### [Data records]
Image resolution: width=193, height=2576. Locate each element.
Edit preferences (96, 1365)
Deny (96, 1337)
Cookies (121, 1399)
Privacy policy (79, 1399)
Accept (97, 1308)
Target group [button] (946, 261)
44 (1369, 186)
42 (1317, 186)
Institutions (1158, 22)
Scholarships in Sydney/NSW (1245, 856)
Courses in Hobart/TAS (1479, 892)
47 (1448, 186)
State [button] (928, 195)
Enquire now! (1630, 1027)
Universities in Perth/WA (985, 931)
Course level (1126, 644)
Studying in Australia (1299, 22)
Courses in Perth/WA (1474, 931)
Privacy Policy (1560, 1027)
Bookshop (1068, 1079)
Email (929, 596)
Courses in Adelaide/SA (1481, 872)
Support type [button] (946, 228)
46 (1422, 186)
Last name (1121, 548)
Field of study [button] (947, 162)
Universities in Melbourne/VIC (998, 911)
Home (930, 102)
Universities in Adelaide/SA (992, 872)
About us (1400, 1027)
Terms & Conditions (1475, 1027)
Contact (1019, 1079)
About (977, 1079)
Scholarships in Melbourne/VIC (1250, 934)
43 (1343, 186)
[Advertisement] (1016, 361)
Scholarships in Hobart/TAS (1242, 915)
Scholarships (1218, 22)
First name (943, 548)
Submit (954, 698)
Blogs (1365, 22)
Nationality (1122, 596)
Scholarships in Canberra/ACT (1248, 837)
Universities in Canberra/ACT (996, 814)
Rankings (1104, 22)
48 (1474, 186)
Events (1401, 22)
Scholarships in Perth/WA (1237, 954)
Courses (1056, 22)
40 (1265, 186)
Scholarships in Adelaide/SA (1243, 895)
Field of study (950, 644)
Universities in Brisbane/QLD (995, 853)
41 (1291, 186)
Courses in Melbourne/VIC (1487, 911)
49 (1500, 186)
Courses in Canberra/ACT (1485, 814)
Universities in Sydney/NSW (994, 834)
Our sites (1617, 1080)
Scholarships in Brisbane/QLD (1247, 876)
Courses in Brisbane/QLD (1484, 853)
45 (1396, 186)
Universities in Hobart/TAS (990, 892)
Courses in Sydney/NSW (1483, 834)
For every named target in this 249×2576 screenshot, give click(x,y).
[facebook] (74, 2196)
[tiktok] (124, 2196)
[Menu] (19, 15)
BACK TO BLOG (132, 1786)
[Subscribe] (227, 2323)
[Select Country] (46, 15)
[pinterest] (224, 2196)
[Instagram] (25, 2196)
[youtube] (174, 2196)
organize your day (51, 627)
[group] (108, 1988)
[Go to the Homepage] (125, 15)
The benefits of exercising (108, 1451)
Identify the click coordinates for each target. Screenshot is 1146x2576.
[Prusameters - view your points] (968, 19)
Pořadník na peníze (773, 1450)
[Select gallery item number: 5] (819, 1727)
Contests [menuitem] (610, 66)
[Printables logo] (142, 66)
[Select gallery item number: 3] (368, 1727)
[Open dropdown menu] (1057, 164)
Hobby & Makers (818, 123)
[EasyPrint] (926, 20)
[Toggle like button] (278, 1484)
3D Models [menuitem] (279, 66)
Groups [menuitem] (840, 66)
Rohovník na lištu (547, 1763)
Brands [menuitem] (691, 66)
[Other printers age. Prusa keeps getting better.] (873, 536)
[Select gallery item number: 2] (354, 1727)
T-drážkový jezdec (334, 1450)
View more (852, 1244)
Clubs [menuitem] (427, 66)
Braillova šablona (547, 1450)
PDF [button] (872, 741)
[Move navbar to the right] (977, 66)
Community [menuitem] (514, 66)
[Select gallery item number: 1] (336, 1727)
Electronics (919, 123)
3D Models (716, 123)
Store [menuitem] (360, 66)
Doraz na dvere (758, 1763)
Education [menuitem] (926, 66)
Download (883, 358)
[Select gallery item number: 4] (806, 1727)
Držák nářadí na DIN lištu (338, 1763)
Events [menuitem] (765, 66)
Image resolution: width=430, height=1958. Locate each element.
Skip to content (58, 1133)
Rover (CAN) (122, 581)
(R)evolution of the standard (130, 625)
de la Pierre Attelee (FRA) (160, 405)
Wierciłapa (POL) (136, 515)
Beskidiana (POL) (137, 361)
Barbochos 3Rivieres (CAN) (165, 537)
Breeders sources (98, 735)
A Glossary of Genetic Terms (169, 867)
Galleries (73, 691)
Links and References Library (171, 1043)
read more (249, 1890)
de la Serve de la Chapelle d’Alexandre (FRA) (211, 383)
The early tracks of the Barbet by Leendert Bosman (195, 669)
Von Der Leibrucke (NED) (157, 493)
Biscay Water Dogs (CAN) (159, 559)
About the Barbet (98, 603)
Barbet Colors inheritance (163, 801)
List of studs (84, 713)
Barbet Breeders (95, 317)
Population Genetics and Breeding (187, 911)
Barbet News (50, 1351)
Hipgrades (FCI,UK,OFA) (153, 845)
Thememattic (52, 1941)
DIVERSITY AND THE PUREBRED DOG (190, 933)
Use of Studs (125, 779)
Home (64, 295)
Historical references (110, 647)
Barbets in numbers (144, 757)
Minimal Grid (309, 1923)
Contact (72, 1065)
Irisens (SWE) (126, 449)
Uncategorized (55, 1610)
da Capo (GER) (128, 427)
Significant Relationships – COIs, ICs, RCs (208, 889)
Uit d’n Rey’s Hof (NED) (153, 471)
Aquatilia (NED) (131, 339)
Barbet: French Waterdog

### [Work task]
Return only the lines between the one holding "List of studs (84, 713)" and the one holding "Uit d’n Rey’s Hof (NED) (153, 471)", inclusive, exactly as they appear above.

### [Answer to the exercise]
List of studs (84, 713)
Barbet Breeders (95, 317)
Population Genetics and Breeding (187, 911)
Barbet News (50, 1351)
Hipgrades (FCI,UK,OFA) (153, 845)
Thememattic (52, 1941)
DIVERSITY AND THE PUREBRED DOG (190, 933)
Use of Studs (125, 779)
Home (64, 295)
Historical references (110, 647)
Barbets in numbers (144, 757)
Minimal Grid (309, 1923)
Contact (72, 1065)
Irisens (SWE) (126, 449)
Uncategorized (55, 1610)
da Capo (GER) (128, 427)
Significant Relationships – COIs, ICs, RCs (208, 889)
Uit d’n Rey’s Hof (NED) (153, 471)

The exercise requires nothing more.